Passage shown:
What Does Progress Mean To The Hawks This Year, The Bears Slow Ride, and Spuds
We've got our final Hawks rumination before they skate in anger, being relaxed about the Bears for at least a few days, and some Premier League thoughts to kick off the week.
Sector 1901 - What Does Progress Mean To The Hawks This Year
As we sit on the eve of the new season, let's cycle back to last April, when Hawks GM Kyle Davidson said it was time to move on from "competing" for the #1 pick in the draft and that the Hawks had to stake a step forward in 2024-2025 season. Let's try and figure out what that meant to Davidson and what it should mean.
The overall message is certainly what fans want to hear. It's what we all want to hear. We've watched some really garbage hockey for a while now, and we'd like to see there's a possibility that will change before we're dead. It's also how an organization is supposed to work. Bottom out, then ramp up, then your contention window. The Hawks have the bottom out part down pat, that time should have passed.
Certainly the Hawks needed to upgrade the roster. The Hawks had 12 players play more than 60 games last year. Only six of which were genuine, above-replacement level NHLers you'd say, and I'm giving Nick Foligno a healthy slice of benefit of the doubt on that one. Certainly, Davidson couldn't count on Connor Murphy and Taylor Hall simply remaining healthy for the roster to improve. As a close friend likes to say, you might as well text Narnia.

Given information:
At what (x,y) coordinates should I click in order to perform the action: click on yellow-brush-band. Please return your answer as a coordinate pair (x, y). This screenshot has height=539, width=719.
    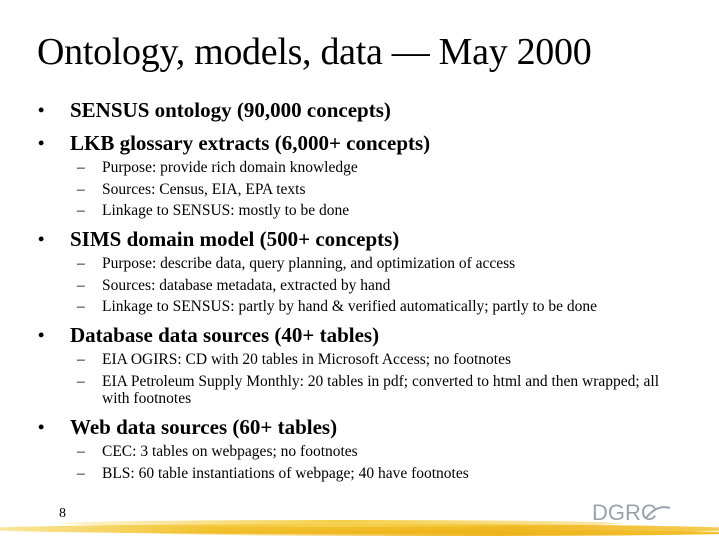
    Looking at the image, I should click on (360, 528).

What to do:
Continue the Hawks season preview from where it stops, writing the next few paragraphs in the same voice.

Task result:
But the chase for more points, simply for the sake of chasing more points, doesn't really move the Hawks down the road all that much. The signings of Teuvo Teravainen and, even though I think he's one of the league's premier dummards, Tyler Bertuzzi does forward the team. These are genuine, top-nine forwards in the NHL The Hawks didn't have enough of those.
But is Craig Smith? He's been a fourth-liner the past three seasons at least, albeit on some pretty good teams in Boston and Dallas, but he's had 20 points the last two seasons each. He's 35. Isn't this just another word for Ryan Donato? Joey Anderson? Pat Maroon is all this multiplied by two. The latter spent all of last season getting utterly clocked when he was on the ice. Is there that much difference between him and McKenzie Entwhistle other than name recognition and beard quality?
Same goes for the blue line. Alec Martinez can probably still carve out a role doing...something, but he also spent last year trying to accessorize the tire tracks left over his face every night. His relative-Corsi and xG-percentage were -5.10 and -6.97 for the Knights last season. That's pretty woeful, and the Knights weren't a great possession team last year either.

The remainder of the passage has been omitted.